_TEXT EXCERPT_.
==================================================

Given a digit string, return all possible letter combinations that the number could represent.
A mapping of digit to letters (just like on the telephone buttons) is given below.
Input:Digit string "23"
Output: ["ad", "ae", "af", "bd", "be", "bf", "cd", "ce", "cf"].
Note:
Although the above answer is in lexicographical order, your answer could be in any order you want.
Solution:
1. Recursion and backtrack solution
Read the number digit one by one recursively and put the corresponding letter one by one to result string and process the next number digit until the end of the string. Add the result string to the result list. Then backtrack to last digit and add next letter to result string until all the result strings are captured.
public List<String> letterCombinations(String digits) {
List<String> res=new ArrayList<String>();
if(digits==null) return res;
String[] pad={"abc","def","ghi","jkl","mno","pqrs","tuv","wxyz"};
StringBuilder item=new StringBuilder();
helper(0,digits,pad,res,item);
return res;
}
public void helper(int ind,String digits,String[] pad, List<String> res,StringBuilder item){
if(ind==digits.length()){
res.add(item.toString());
return;
}
String letters=pad[digits.charAt(ind)-'2'];
for(int i=0;i<letters.length();i++){
item.append(letters.charAt(i));
helper(ind+1,digits,pad,res,item);
item.deleteCharAt(item.length()-1);
}
}
1. Iteration solution
Sometime the interviewer may want you give the both iteration solution and the recursion solution. The iteration solution is to add each letter of the number digit to result list each time processing the new number digit. For example, "23", after the first iteration, the result list would be like{"a","b","c"}, the second iteration for processing "3", will add the corresponding letters to the existing result string in the result list {"ad","bd","cd", "ae","be",...."cf"}
public List<String> letterCombinations(String digits) {
if(digits==null) return null;
List<String> res= new ArrayList<String>();
res.add("");
String[] letters={"abc","def","ghi","jkl","mno","pqrs","tuv","wxyz"};
for(int i=0;i<digits.length();i++){
String letter=letters[digits.charAt(i)-'2'];
List<String> newRes=new ArrayList<String>();
for(int j=0; j<letter.length();j++){
for(String s: res){
s+=letter.charAt(j);
newRes.add(s);
}
}
res=newRes;
}
return res;
}

==================================================

_EXTRACTED RECORDS_.
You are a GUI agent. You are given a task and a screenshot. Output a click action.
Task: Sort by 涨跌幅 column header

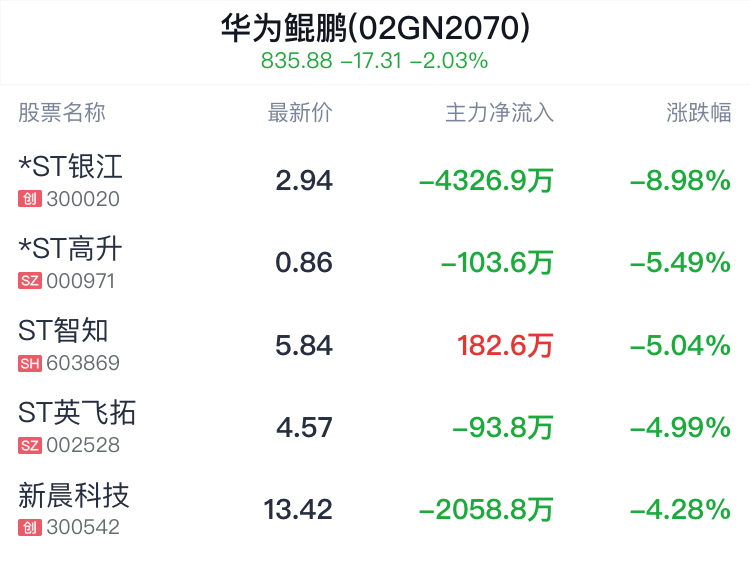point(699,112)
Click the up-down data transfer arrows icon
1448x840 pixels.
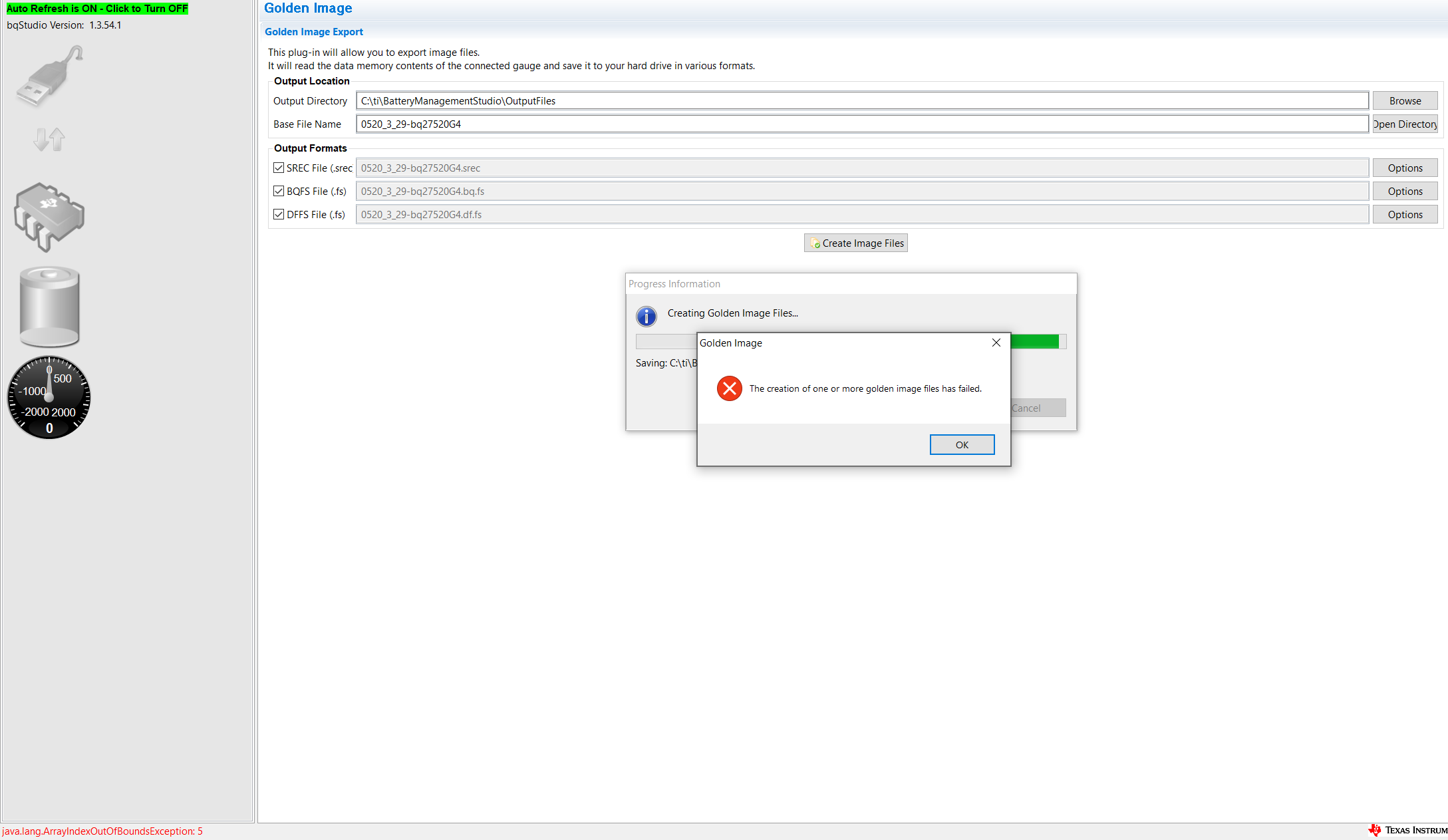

==================================================

_WORK REQUIRED_.
Using the letter-combinations text, answer these:
(a) Does the note require the returned combinations to be in lexicographical order?
(b) In the iteration solution's example for "23", what does the result list hold after the first iteration?
(c) In the recursive `helper` method, what condition must hold before `item` is added to `res`?

_THE OUTPUT_.
(a) No. The answer can be in any order.
(b) {"a","b","c"}
(c) `ind==digits.length()`